Ethno medical practice mostly revolves round phytochemistry. Phytochemical screening of medical plants would therefore help discover a wide range of more efficacious drugs safer and cheaper drugs. The various plant parts of Diospyros mespiliformis were collected from Basawa, Zaria. They were air dried, pulvurised and serially extracted by cold extraction procedure starting with methanol. The methanol extract was then serially extracted with n-hexane, ethyl acetate and finally saturated butanol. The result revealed the presence of tannins, saponins, alkaloids, flavonoids, glycosides etc. in various extracts of the various plant parts. The work ‘preliminary phytochemical analysis’ of the root extract of the root, leaf and bark extracts of Diospyros mespiliformis has opened up a fresh line of research into discoveries of new drugs in many classes. It will be more fortunate if the new drugs thereafter discovered have better efficacy and less toxicity than the already existing ones in the classes.

Keywords

Diospyros mespiliformis; Phytochemical; Ethnomedical; Serial extraction

Introduction

Phytochemicals are non-nutritive plant chemicals produced by plants to protect them against environmental stressors like cold, heat, bacteria, fungi, etc. [1]. They have curative and prophylactic properties against a wide range of human and animal diseases [2]. There are many phytochemicals in fruits, leaves, bark and roots of plants. Each of these phytochemicals may cure or prevent a disease singly or in synergism with some others [3].
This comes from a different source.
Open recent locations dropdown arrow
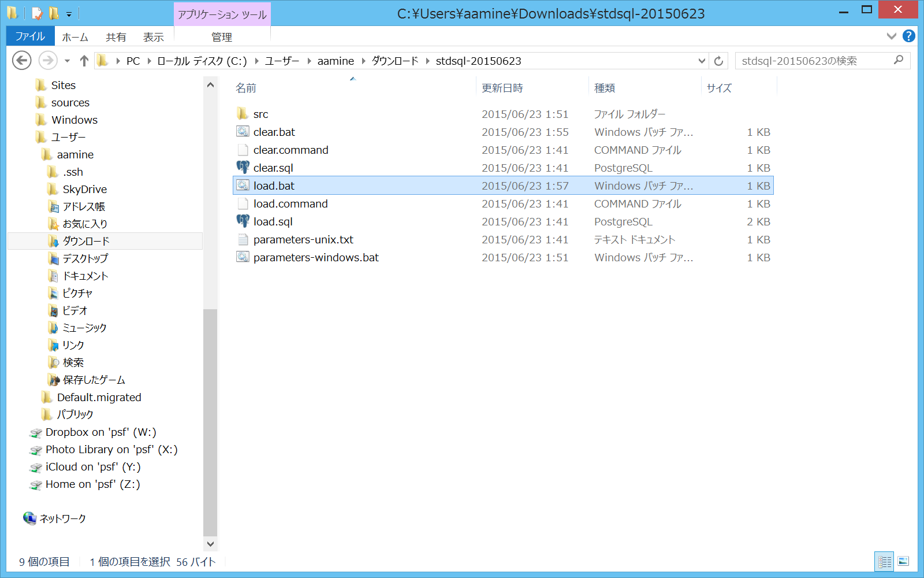This screenshot has height=578, width=924. pyautogui.click(x=67, y=61)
Diospyros mespiliformis is known in Hausa as Kanya and in Yoruba as Igidudu. It is commonly called Jackal-berry or African ebony. It is found in Savanna and Northern low land forest. It is an ever green tree of 12-15 m height but sometimes reaching up to 20 m or more in the rain forest [4]. The leaves are simple alternate dark green with small hairs on the underside of old leaves. The plant is diaciouss and flowers in the months of April and May. Mature fruits are large yellow berries [5]. The fruit of this plant is a traditional food of high nutritive value in Africa. The leaf extract is used against fever and syphilis. It is also used as an antihelmintic and as a wound dressing agent [5].
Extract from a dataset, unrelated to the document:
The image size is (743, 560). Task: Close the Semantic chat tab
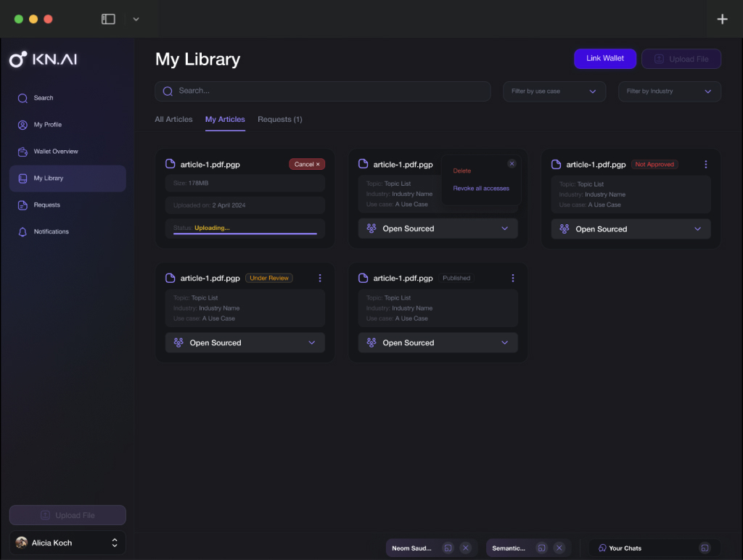pos(559,548)
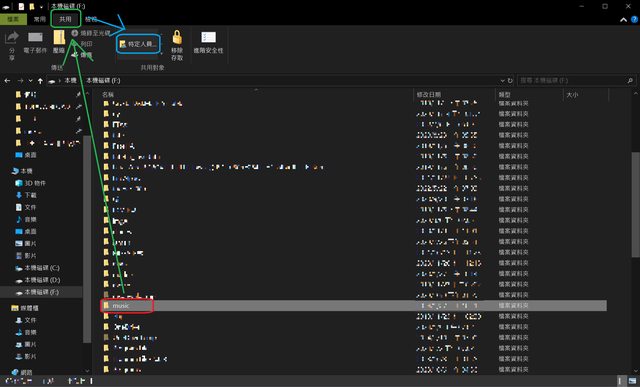Click the up-arrow parent folder navigation button

40,81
Since the claimed pharmacological activities of this plant should be kinked with one or more of its phytochemical constituents, there is the need to establish its phytochemical profile for the better prediction and easier confirmation of the medicinal value of this plant. This study was therefore necessary to establish the qualitative phytochemical profile of this plant.

Material and Methods

Plant material

The plant materials were collected from Basawa, Zaria, Kaduna state of Nigeria and scientifically identified at the botany laboratory, A. B. U. Zaria, Nigeria where a voucher number of 938 was issued. The parts collected are leaf, bark and root. These collected parts were air dried and pulverized using mortar and pestle into fine particles suitable for extraction.

Extraction

The extraction was serially carried out and starting with methanol. The methanol extract was then extracted with n-Hexane then with ethyl acetate and finally with saturated butanol.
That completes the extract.